Così, resisi indipendenti e distanti dagli scomodi invasori, mantennero la cultura e la lingua proprie, fino a pochi decenni fa. Ora -racconta Wikipedia- passando il tempo e a causa delle unioni miste con gli abitanti della terra ferma, l'etnia Uros originaria si è estinta.
Attualmente sulle isole vive una popolazione di lingua aymara che solo in parte discende dagli Uros.
Ma a noi piace l'idea di andare a trovare gli "Uros" e quindi continueremo a chiamarli così. E capire come si vive su territori flottanti ci intriga parecchio.
Ci imbarchiamo insieme ad altri turisti, quasi tutti peruviani. Allontanandoci lentamente dalla costa, intorno a noi iniziano a scorrere filari di canne verdissime, le "totore" appunto.
L'acqua è blu scuro e si increspa al nostro passaggio. Dev'essere freddissima.
Queste ultime, poi, hanno un aspetto vagamente egizio e vichingo insieme.
Anche da distante notiamo la fattura raffinata che ne esalta le forme tondeggianti e allungate come simpatiche ceste.
Finalmente attracchiamo e scendiamo sulla...terraferma? Eh, no!
Qui di fermo non c'è nulla. Fin dal primo passo il suolo molleggia sotto i piedi come se stessimo camminando su una piattaforma elastica. La sensazione è curiosa e piacevole, così come tutta l'atmosfera intorno a noi. La gente del posto, pronta ad accogliere ogni sbarco, è cordiale. Forse un tantino "fasulla" nello sforzo di compiacere i turisti con quello che ormai è diventato un teatrino didattico per mostrare la vita quotidiana degli Uros, ormai scomparsi.
Ci mostra le "totore" e le loro radici. Tutto è fatto utilizzando questo vegetale: dal combustibile per cucinare al materiale per costruire le case, le imbarcazioni e per le isole stesse.

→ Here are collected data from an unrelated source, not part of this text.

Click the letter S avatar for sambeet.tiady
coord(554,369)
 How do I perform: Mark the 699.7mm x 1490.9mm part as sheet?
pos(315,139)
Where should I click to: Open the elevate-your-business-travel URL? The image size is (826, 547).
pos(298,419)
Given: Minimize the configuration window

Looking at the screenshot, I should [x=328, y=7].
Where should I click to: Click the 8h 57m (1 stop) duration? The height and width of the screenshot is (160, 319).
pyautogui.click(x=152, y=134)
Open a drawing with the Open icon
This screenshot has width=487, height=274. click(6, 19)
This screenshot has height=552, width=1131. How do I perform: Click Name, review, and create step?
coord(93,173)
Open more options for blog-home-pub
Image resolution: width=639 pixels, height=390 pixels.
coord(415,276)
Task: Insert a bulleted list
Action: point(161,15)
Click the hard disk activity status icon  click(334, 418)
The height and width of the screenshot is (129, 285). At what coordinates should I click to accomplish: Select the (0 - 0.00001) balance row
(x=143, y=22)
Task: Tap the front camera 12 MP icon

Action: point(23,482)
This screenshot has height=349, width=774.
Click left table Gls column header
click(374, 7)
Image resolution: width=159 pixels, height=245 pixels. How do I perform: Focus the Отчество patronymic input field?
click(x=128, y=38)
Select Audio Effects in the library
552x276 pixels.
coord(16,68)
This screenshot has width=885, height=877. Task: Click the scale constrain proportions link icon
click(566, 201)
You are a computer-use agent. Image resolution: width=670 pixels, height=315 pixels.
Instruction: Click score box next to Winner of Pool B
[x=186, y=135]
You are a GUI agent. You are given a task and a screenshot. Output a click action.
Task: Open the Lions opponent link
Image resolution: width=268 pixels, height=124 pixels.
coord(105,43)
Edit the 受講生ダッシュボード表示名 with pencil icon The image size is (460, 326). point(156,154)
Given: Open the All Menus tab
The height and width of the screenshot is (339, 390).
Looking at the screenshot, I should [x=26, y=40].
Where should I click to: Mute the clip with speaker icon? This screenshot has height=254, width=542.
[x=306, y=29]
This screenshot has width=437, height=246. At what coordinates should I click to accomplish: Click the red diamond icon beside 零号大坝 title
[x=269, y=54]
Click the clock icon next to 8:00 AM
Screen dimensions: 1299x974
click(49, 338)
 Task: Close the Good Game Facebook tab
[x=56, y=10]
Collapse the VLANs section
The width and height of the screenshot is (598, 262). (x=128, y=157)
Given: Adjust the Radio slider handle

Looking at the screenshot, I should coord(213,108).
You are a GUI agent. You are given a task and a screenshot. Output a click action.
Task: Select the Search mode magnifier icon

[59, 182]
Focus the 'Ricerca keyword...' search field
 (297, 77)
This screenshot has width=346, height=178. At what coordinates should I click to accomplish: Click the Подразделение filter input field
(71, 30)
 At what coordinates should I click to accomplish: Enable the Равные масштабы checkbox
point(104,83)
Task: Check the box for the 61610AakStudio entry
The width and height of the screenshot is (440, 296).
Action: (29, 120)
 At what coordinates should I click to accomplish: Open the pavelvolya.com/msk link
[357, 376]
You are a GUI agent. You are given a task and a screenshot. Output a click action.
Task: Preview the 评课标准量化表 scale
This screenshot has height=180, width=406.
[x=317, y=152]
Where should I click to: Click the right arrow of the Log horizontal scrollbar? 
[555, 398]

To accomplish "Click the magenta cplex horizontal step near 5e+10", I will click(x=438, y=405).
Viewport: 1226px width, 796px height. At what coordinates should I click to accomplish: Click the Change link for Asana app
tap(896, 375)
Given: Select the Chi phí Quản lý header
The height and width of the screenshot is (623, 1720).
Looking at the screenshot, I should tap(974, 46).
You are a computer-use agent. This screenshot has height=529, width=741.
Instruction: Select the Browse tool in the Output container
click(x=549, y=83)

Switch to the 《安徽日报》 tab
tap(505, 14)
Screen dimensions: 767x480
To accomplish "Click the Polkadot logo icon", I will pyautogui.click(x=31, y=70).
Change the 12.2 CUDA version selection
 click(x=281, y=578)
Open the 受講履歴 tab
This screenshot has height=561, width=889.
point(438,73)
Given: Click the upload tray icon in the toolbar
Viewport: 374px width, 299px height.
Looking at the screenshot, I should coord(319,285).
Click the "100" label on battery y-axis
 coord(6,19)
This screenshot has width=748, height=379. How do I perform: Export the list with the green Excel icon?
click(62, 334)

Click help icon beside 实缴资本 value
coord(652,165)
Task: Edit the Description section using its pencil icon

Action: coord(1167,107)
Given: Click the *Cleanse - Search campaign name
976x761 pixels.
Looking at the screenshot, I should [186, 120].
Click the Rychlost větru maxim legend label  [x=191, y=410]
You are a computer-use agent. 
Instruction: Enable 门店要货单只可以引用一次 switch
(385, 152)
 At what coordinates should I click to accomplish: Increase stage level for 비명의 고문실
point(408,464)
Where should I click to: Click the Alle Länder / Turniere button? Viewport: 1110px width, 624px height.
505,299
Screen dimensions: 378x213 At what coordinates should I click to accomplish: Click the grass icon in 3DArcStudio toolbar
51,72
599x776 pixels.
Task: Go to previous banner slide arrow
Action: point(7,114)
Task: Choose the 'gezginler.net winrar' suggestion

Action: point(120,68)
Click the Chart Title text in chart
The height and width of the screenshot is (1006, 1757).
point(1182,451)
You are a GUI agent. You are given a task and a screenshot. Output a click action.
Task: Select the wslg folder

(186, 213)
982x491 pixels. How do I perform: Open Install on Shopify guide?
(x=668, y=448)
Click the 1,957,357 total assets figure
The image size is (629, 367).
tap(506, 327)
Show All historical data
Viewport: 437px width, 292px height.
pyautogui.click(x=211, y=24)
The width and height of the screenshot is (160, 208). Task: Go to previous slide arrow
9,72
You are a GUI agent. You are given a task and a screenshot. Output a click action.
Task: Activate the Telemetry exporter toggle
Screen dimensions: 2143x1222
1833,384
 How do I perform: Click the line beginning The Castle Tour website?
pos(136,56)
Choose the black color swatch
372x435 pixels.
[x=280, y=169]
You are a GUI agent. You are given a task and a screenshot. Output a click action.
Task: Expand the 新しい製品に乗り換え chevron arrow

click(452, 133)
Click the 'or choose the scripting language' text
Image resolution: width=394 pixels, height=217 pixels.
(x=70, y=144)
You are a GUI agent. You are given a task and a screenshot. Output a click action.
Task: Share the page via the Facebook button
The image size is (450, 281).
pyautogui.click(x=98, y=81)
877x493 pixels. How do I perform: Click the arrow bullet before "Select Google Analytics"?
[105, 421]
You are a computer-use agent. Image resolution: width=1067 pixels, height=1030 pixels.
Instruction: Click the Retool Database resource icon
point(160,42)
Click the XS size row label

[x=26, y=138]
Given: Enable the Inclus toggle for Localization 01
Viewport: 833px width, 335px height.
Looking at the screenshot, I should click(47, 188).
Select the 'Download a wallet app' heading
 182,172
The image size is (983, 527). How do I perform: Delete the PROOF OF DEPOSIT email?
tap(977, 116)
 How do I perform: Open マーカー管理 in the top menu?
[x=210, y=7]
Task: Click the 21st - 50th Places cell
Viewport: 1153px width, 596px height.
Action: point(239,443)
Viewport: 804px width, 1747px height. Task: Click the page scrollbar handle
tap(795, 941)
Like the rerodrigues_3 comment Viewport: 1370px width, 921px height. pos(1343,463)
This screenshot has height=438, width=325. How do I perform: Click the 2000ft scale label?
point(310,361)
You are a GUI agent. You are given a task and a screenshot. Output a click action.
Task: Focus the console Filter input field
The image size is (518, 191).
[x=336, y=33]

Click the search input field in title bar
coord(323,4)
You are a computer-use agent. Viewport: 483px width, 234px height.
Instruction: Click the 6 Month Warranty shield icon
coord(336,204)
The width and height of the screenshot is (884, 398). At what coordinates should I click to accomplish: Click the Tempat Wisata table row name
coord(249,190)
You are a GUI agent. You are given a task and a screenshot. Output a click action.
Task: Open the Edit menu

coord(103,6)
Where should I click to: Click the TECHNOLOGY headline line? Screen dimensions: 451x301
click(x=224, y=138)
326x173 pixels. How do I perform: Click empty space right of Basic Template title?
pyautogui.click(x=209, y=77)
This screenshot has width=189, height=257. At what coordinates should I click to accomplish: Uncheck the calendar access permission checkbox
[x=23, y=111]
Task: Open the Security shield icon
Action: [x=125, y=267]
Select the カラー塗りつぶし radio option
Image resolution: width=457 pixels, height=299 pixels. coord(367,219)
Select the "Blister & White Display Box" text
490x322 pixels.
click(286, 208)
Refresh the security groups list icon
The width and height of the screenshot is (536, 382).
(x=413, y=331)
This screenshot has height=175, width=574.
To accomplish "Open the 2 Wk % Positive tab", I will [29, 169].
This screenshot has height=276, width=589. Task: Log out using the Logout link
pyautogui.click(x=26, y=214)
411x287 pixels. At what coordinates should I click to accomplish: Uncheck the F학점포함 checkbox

Ci spiega poi come si costruiscono queste isole. Come ogni dieci anni debbano venire rifatte perchè l'acqua le deteriora, e come siano ancorate al fondale per evitare di ritrovarsi nelle acque boliviane (senza passaporto, scherza). E infine la battuta, da vero guitto della Commedia dell'Arte, sorprendente come un colpo di grancassa: "Abbiamo litigato con il vicino? Nessun problema! Stacchiamo l'isola e la ancoriamo da un'altra parte".
La prospettiva è allettante: quasi quasi ci trasferiamo dagli Uros! E intanto, proviamo a metterci nei loro panni.
Comperiamo anche una stoffa ricamata che illustra, come in un arazzo medievale, i momenti principali della quotidianità di questa gente.
Intanto si è fatta ora di pranzo e la nostra guida locale ci fa salire su un barcone di "totora" diretto all'isola "Hanan Pacha" che lui scherzosamente chiama "la capitale". Pochi minuti e ci siamo. Nell'unico ristorantino ci viene servito un ottimo pesce alla griglia. Adocchiamo una cassetta postale dove è possibile imbucare. E non ci facciamo sfuggire l'occasione di stupire gli amici rimasti in Europa. Una cartolina dalle isole flottanti sul lago Titicaca, non si riceve tutti i giorni!
La giornata tra gli Uros sta per terminare, è ora di riprendere il battello. Ci riporta sulla terra ferma un serissimo capitano di poco più di quindici anni, a occhio e croce.
Dal porticciolo di Puno i turisti e i barcaioli ormai se ne sono andati. Anche noi ci avviamo all'albergo. Nel cuore e negli occhi, però, rimangono i colori dell'arcipelago flottante appena visitato.